■ Records for the exercise ■
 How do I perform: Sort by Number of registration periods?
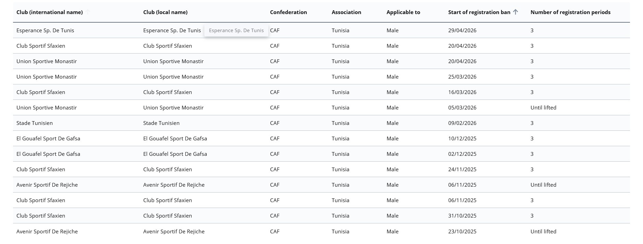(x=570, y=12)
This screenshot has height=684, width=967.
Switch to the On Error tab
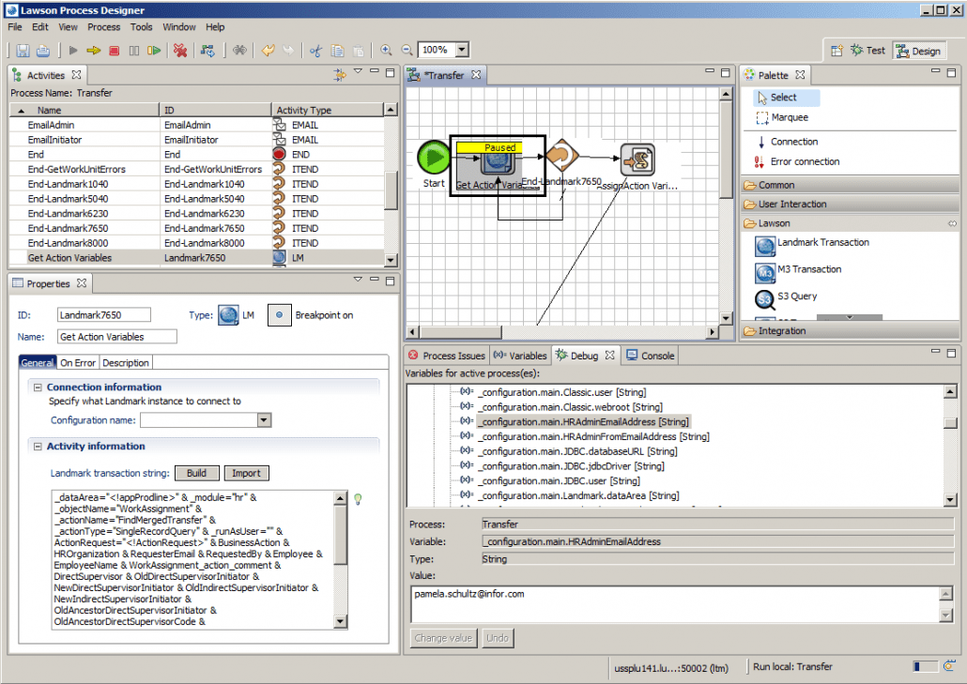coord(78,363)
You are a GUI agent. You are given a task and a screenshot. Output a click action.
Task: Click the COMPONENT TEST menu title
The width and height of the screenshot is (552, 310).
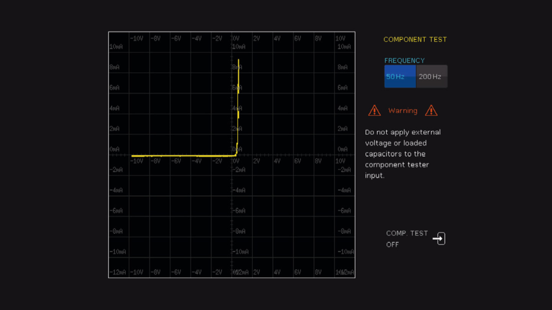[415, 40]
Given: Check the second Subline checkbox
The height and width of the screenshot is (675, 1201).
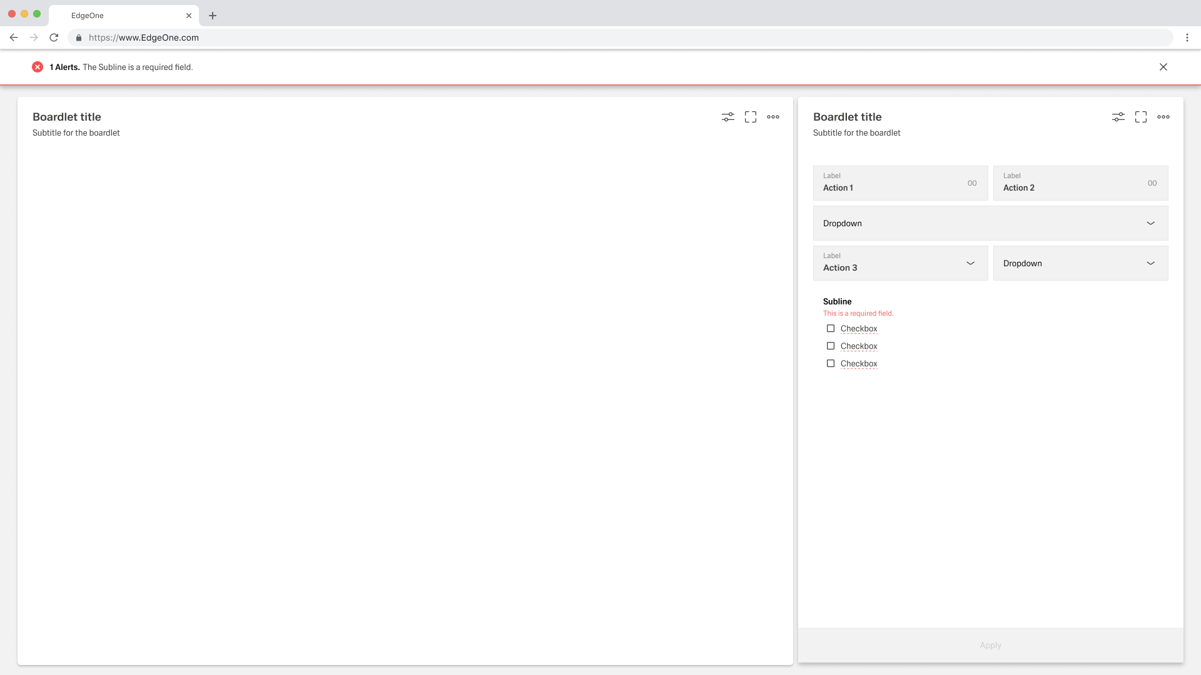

==

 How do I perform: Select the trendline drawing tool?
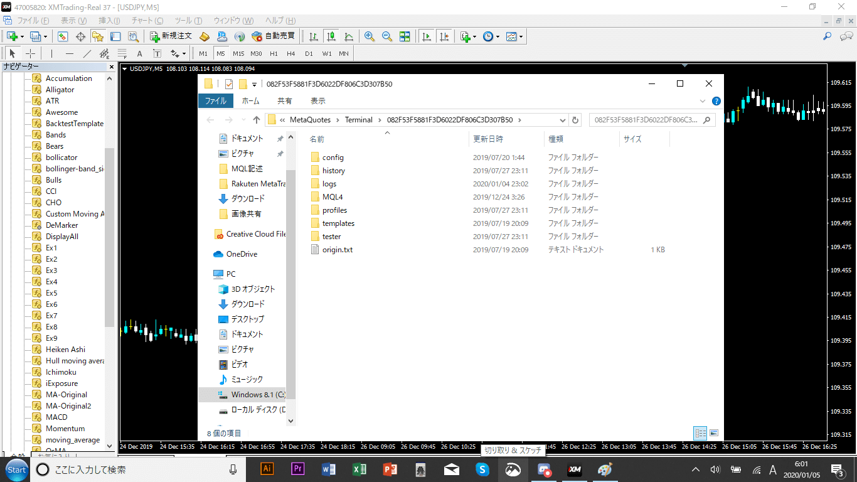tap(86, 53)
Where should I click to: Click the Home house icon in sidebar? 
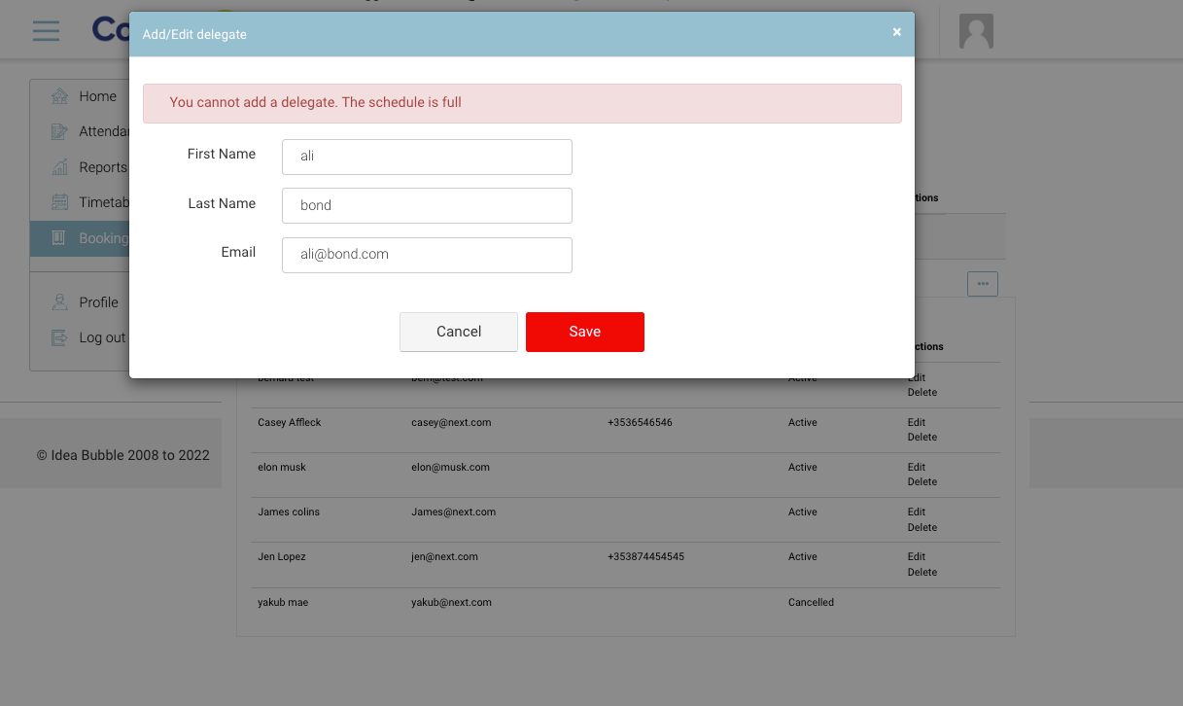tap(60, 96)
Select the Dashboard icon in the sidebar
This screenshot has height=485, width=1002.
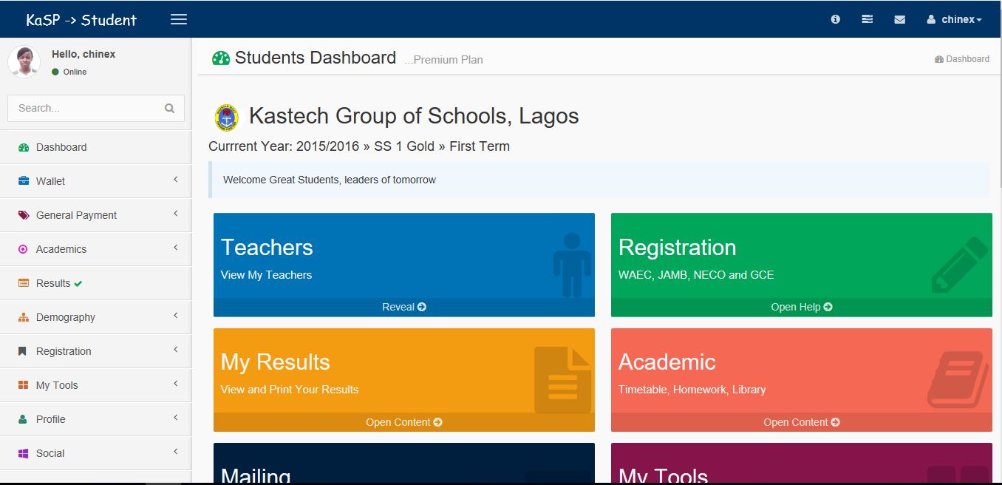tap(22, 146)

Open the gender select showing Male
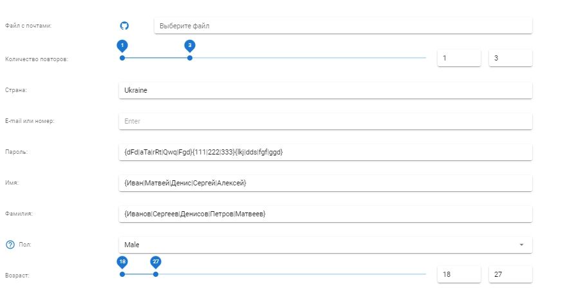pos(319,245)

==

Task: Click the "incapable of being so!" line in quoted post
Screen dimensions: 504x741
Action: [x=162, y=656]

■ Exercise directions ■
Return the entries above verbatim, from the line containing "Select the Dashboard icon in the sidebar" to the line containing "pos(319,245)", including both of those lines. Omit the pictures from your reply.

■ Solution to this problem ■
Select the Dashboard icon in the sidebar
This screenshot has height=485, width=1002.
tap(22, 146)

Open the gender select showing Male
pos(319,245)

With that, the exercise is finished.